将臣は数日の間、不在の父の職務を代行することとなった。

印象の悪い勇者ゆあのパーティーは、将臣のスキルにより全滅に追い込まれた。


 全滅した勇者一行の四人を宿屋のベッドに寝かせた。


 所用で外していた母のシヴが戻ってきて宿屋に顔を出した。宿屋のおやじがシヴをみて言った。


「ああ、シヴ、聞いてるだろ。回復魔法をかけてやってくれよ」


「わかりましたー」


 シヴは四人を見渡し、戦士、アーチャー、聖職者の三人は意識がないことを確認した。ゆあも虫の息だ。


 中でも戦士は外傷がひどく、一番危険な状態だ。シヴは彼から治療を施すことにした。


 回復魔法の詠唱が始まった。すると両手のひらから光が放たれた。


 ぽわぽわぽわぽわ…。


 その時、シヴは俺に気がついた。


「あら、マー君。あなたもお手伝いしたのね?」


「うん。勇者様を運んだよ」


「ちょっといらっしゃい」


「うん」


 俺はシヴの横まで移動した。


 ほんわかしたシヴの空気というかオーラが、突然ピリッとした。小声ではあるが、鋭い口調で語りかけてきた。
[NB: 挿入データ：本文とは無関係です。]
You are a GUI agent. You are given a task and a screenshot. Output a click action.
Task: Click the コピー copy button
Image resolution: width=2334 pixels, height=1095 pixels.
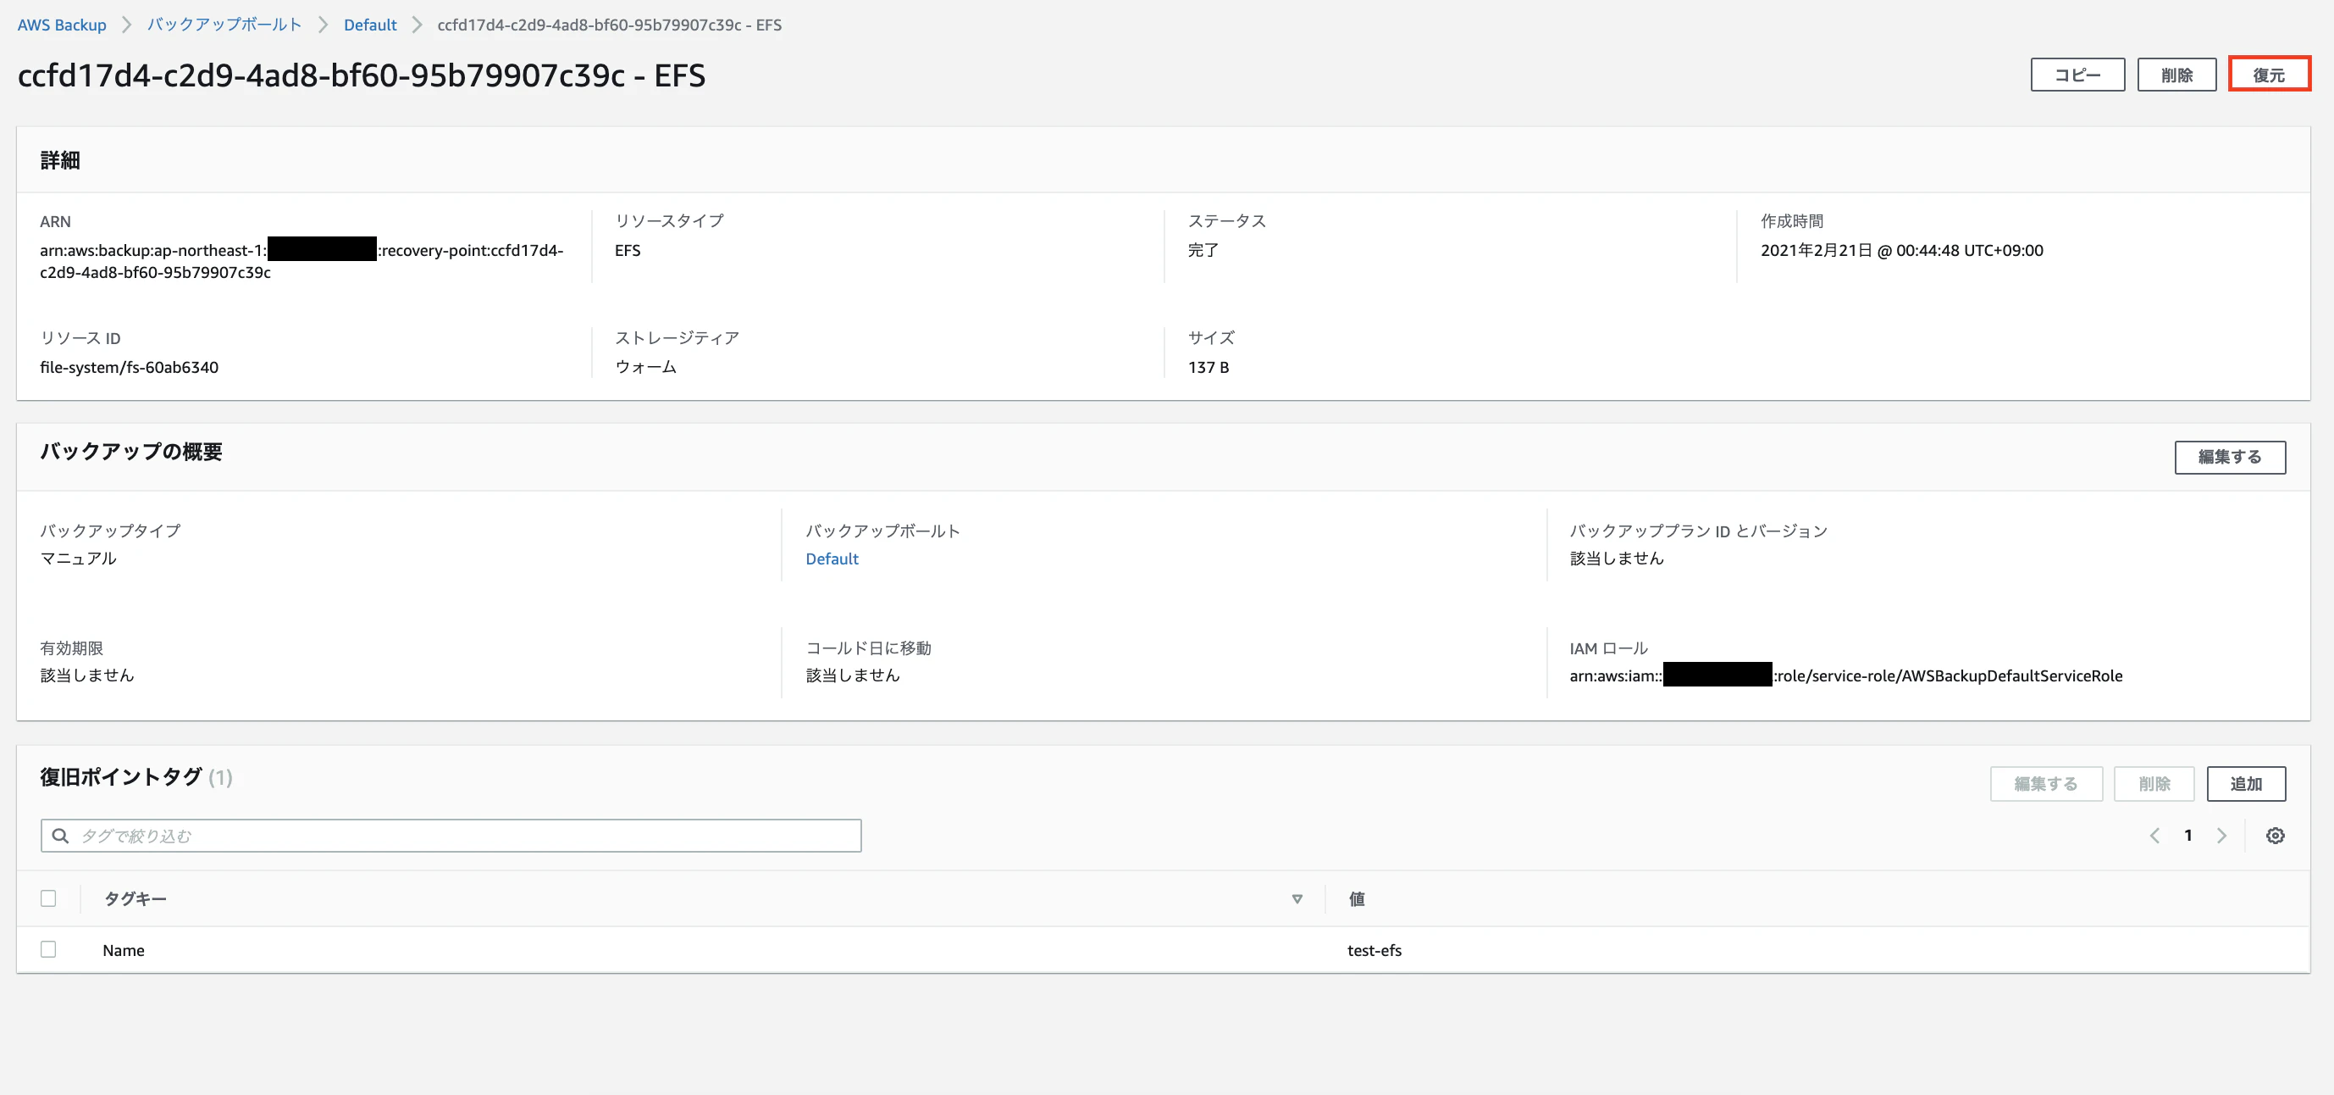(x=2077, y=74)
「何があったの?あなた、ここ数日おかしいわよね。ダンジョンも。あんな凄腕の聖職者がついてるのに全滅だなんて」


「っ…!」


 回復魔法の光が、下から照らす懐中電灯みたいになってシヴの顔が怖い。


 何から話そうか、言い出し兼ねた。


 ぽわぽわぽわぽわ…。


 回復魔法の音が耳に付く。


 シヴは続けた。


「それにあなた、マー君じゃないわよね」


「なっ…!」


 やば。バレてたのかよ。


「う…。たしかに今は、マサオミの記憶がない。でも、この体はマサオミのもので間違いない」


 ぽわぽわぽわぽわ…。


「そう……。サクはね。私にはバレてないって思ってるらしいけど、あの人、東国の……」


「えっ?」


「その話は置いておくとして。あなたの言葉を信じるなら、誰かが東国の術でマー君に化けてるわけじゃないのね?」



「化けてない。この体はマサオミだ。それは間違いない。朔が出かける前日の朝、起きたらこの体だった。それまでは全然別の世界にいたんだ」


 シヴの瞳が刺さるが、そのまま俺は続けた。


「年なんか三十四だったんだけど、子供になっちゃって。サクは、俺が転生者だと言っていた。マサオミの記憶もそのうち戻るだろうって」



 ぽわぽわぽわぽわ…。


 シヴは戦士の方を見ながら少し考えている。俺は続けた。


「転生前、俺はこっちでいう東国語と似た言葉を使っていて、その時の名前も将臣というんだ」


 ぽわぽわぽわぽわ…。


 シヴの目線は動かない。


「もしそれが嘘なら、わかってるわね」


 シヴは静かに凄みを増していく。


「わかるも何もないさ。俺はマサオミだし将臣だ」


 そして、すぐ無意識に口から出た。


「ママは心配性だなあ。僕はここにいるじゃない」


 そう言いながら左手で頭をかいた。


 数秒の間、時が止まった様に二人は見合わせた。二人ともハッとしている。


「マー君…」


 シヴはそう言って俺の手を握った。そして続けた。


「そう。わかったわ」


 どうやら信じてもらえたのだろうか。雰囲気がやわらいだ。


 だが突然、シヴがさらに鋭く訊いてきた。


「そうだ、そうよ。ドラゴンスクリューって何?」


 えっ、何?それ気になってたの?


「ど、ドラゴンスクリューですか?それは、キックに対するカウンターの投げ技です。ファイさんの護身術として、たいそう役に立つと思いますよ」


 シヴのあまりの迫力に敬語になってしまった。が、そのとき。


「あっ……」


 なんだ?頭の中で何か繋がったぞ。


「俺、今の鋭い雰囲気のあなたに、どこかで、その、助けてもらったことありませんか」


 シヴは目を見開いた。俺は続けた。


「ていうか、あんたこそマサオミの母親って……」


「……!そ、そうね…。そうね。でも、マー君は私の大切な子なの。私の大切な…」


 その時だった。


「うっ。」


 戦士の意識が戻り始めた。シヴは戦士を見て言った。


「そろそろ大丈夫かしら」


 回復魔法の詠唱を終えて光が消えると、シヴは元の雰囲気に戻っていた。


「マー君、ここはもう大丈夫だから、第一村人のお仕事に戻ってなさい」


 シヴによれば、しばらく休めばLv25の聖職者の魔力も回復して、もっと強力な回復魔法が使えるはずとのことだ。もう心配いらないだろう。



 翌日。


 朔が出かけて四日目の朝、勇者一行は村を後にする。村の入り口で再び勇者一行と対面した。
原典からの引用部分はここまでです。